YOUR GOAL
Copy out the complete listing, word for word.

RECORDS FOR THE TASK

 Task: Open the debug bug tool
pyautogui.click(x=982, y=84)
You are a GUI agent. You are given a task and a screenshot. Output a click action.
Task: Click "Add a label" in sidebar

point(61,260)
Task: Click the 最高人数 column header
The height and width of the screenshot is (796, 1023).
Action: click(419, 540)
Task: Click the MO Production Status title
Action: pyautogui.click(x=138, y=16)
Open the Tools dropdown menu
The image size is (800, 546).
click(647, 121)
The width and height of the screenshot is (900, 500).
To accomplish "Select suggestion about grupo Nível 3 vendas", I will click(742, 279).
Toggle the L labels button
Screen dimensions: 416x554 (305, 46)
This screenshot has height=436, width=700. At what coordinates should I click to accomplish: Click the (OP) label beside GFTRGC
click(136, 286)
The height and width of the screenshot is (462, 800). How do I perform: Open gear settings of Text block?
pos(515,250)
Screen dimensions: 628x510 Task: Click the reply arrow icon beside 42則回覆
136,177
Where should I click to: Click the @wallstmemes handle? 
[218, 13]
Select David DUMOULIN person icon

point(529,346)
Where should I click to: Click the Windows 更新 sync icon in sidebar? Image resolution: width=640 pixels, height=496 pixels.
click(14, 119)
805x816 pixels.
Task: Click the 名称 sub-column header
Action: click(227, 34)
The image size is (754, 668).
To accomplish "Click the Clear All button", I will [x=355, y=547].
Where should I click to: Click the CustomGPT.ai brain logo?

TASK RESULT
 Task: Open the debug bug tool
pyautogui.click(x=982, y=84)
You are a GUI agent. You are given a task and a screenshot. Output a click action.
Task: Click "Add a label" in sidebar

point(61,260)
Task: Click the 最高人数 column header
The height and width of the screenshot is (796, 1023).
Action: click(419, 540)
Task: Click the MO Production Status title
Action: pyautogui.click(x=138, y=16)
Open the Tools dropdown menu
The image size is (800, 546).
click(647, 121)
The width and height of the screenshot is (900, 500).
To accomplish "Select suggestion about grupo Nível 3 vendas", I will click(742, 279).
Toggle the L labels button
Screen dimensions: 416x554 (305, 46)
This screenshot has height=436, width=700. At what coordinates should I click to accomplish: Click the (OP) label beside GFTRGC
click(136, 286)
The height and width of the screenshot is (462, 800). How do I perform: Open gear settings of Text block?
pos(515,250)
Screen dimensions: 628x510 Task: Click the reply arrow icon beside 42則回覆
136,177
Where should I click to: Click the @wallstmemes handle? 
[218, 13]
Select David DUMOULIN person icon

point(529,346)
Where should I click to: Click the Windows 更新 sync icon in sidebar? Image resolution: width=640 pixels, height=496 pixels.
click(14, 119)
805x816 pixels.
Task: Click the 名称 sub-column header
Action: click(227, 34)
The image size is (754, 668).
To accomplish "Click the Clear All button", I will [x=355, y=547].
Where should I click to: Click the CustomGPT.ai brain logo?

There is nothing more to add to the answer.